Al principio, la obligación de “reposar la comida” sobre la
cama, junto con mi hermana, durante aquella eterna hora, solía resolverse en una mezcla agitada de peleas y tortura
cariñosa de la paciente gata “Musita”. Pero eran un suplicio. Y la sorprendente
aparición un buen día de la abuela, con un grueso libro en las manos, supuso el
anuncio de una vigilancia aún más estricta y próxima, que disminuía
drásticamente cualquier posibilidad de enredar.
Porque mi abuela Amparo ¡era
mucha abuela!
Se decía en la familia que su verdadera vocación había sido
la de actriz de teatro. Años más tarde, cuando el joven sucedió al niño, y
conocí personalmente a algunas actrices de verdad, tuve que desmentir la
leyenda. El carácter cariñoso pero de una severidad sin fisuras de Amparo
estaba en las antípodas de la ligera frivolidad de aquellas aprendices de
estrellas.
Pero algo había. Nunca, a lo largo de mi vida posterior, volví
a tropezarme con un caso de lectura dramatizada de un texto, comparable en
calidad y emoción con la que nuestra abuela era capaz de ofrecer a aquel
reducido público. Cuando volví a leer más tarde alguna de aquella fabulosas
novelas, la visualización de la acción que surgía inmediatamente en mi cabeza
era exactamente la misma que la que el relato de mi abuela había estimulado en mi
mente infantil.
Amparo transformaba su voz y su ritmo de dicción
adaptándolas con tal maestría a los diversos perfiles de los personajes y la
descripción de los entornos, que proporcionaba al oyente un escenario de color
y expresión muy próximo del cinematográfico.

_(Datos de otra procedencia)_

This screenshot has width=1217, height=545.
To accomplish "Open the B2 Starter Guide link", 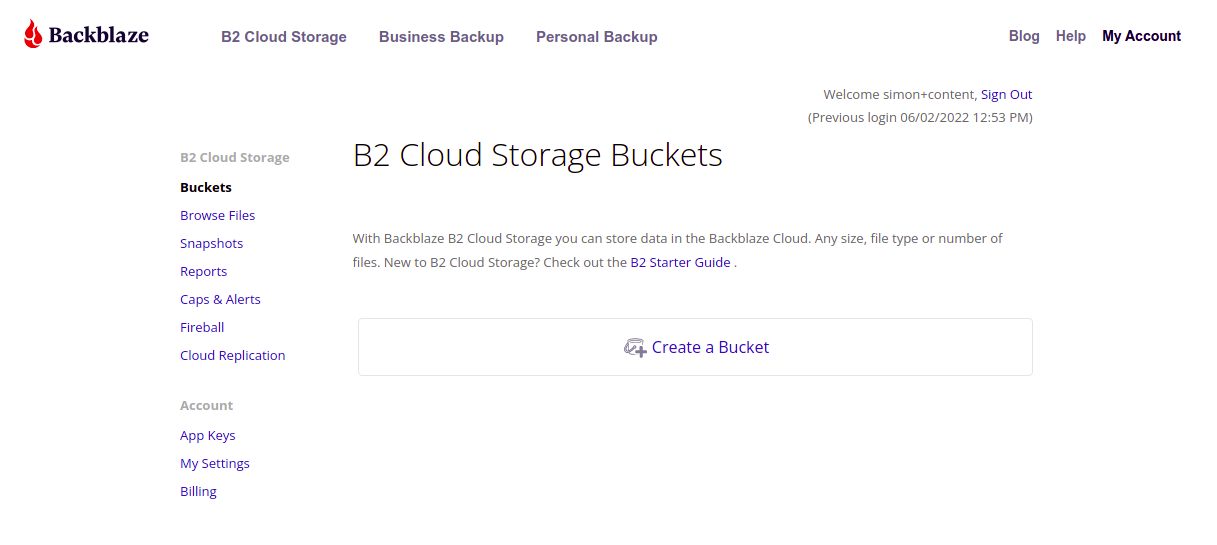I will click(x=680, y=262).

Las siestas sin sueño ya no eran la tortura de un principio.
La lectura sabiamente fragmentada en capítulos, proporcionaba cada tarde
satisfacción a la curiosidad que flotaba en nuestras mentes desde la tarde
anterior, y provocaba de nuevo el interés al dejar pendiente la intriga hasta
el siguiente “reposo”.
Fue entonces cuando los primeros héroes de ficción hicieron
entrada en mis sueños. Unos héroes que determinaron para siempre una forma de
relacionarme con el entorno. Lo que en un principio eran hazañas con las que me
quedaba encantado, en el más literal sentido de la palabra, adquirieron con el
tiempo otra dimensión más compleja.
La mediocre realidad circundante no podía competir ni por
asomo con la brillantez y la amplitud de los horizontes en los que mis amigos
íntimos, los héroes, llevaban a cabo sus aventuras. Y, claro, la solución al
desencanto que sobrevenía siempre con la violenta irrupción de la canija realidad,
no podía pasar más que por la ansiosa búsqueda de un modo de participar en
aquellas aventuras. Vivirlas, más allá de la simple y pasiva contemplación.
Poco a poco fui encontrando la manera de permanecer en un
espacio intermedio, que si bien no correspondía a las misteriosas penumbras de
una callejuela de Cantón, era algo más interesante que las charlas a gritos de
los encargados del almacén de paja de la acera de enfrente de mi casa.
Pronto descubrí un método para hacer que la vida cotidiana
se relacionase con mis soñadas hazañas. Naturalmente las anécdotas de la
realidad eran las que eran y yo no tenía ninguna posibilidad de hacerlas más
heroicas.
Pero había descubierto algo que me proporcionó una especie
de clave. Las personas que me rodeaban, especialmente los amigos que iba
conociendo, no se parecían en nada a los personajes de la historias de ficción.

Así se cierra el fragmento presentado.